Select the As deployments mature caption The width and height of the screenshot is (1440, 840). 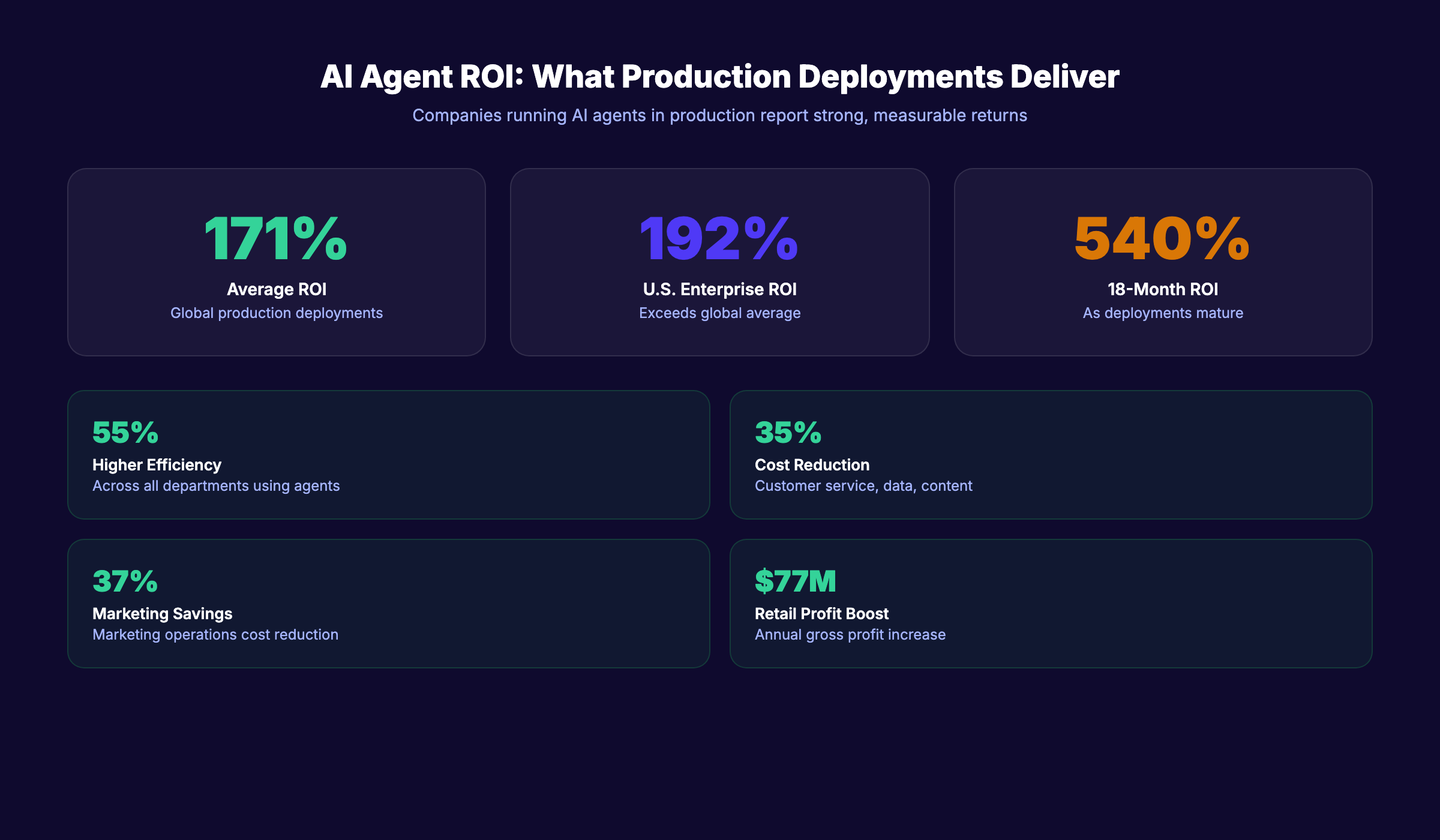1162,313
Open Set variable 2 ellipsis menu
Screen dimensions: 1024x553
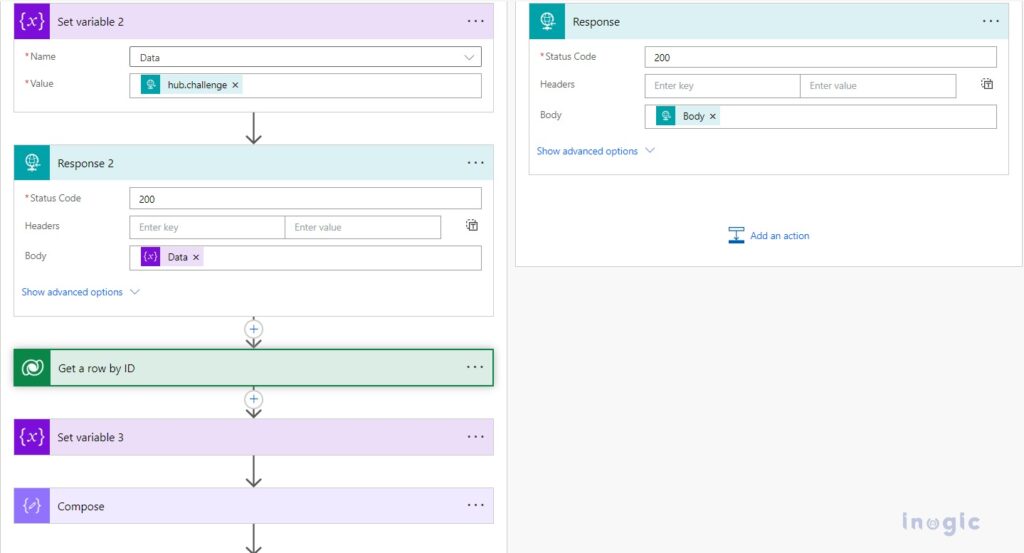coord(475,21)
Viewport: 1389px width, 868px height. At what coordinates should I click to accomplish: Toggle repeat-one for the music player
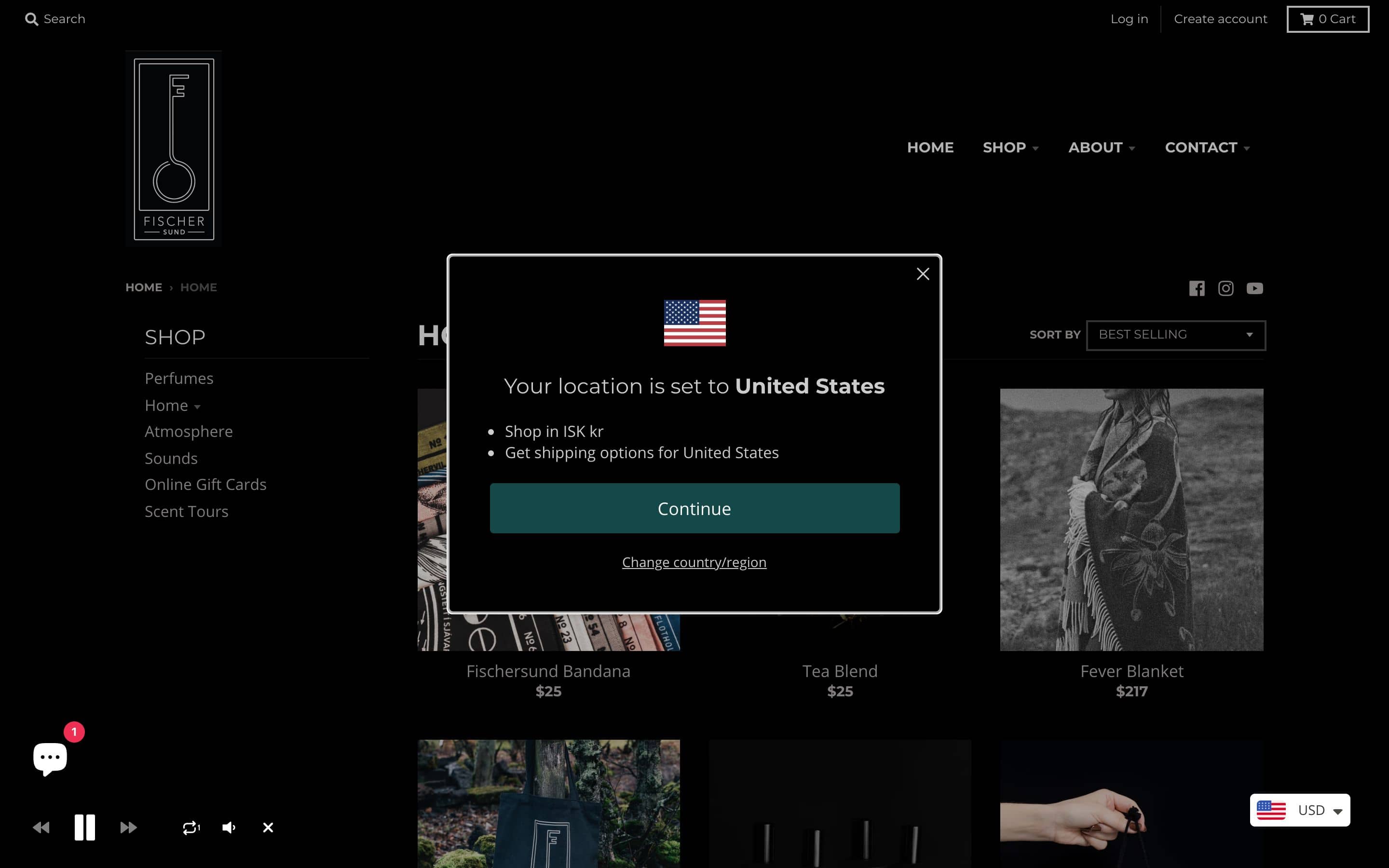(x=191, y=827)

------------------------------------------------------------------------

| Task instructions |
Put everything from the line containing "Open Set variable 2 ellipsis menu" down to the last of the rows into a JSON list of strings, with one string per line and no blank lines. Leave the pictures out of your answer.

| Result |
[
  "Open Set variable 2 ellipsis menu",
  "Screen dimensions: 1024x553",
  "coord(475,21)",
  "Viewport: 1389px width, 868px height. At what coordinates should I click to accomplish: Toggle repeat-one for the music player",
  "(x=191, y=827)"
]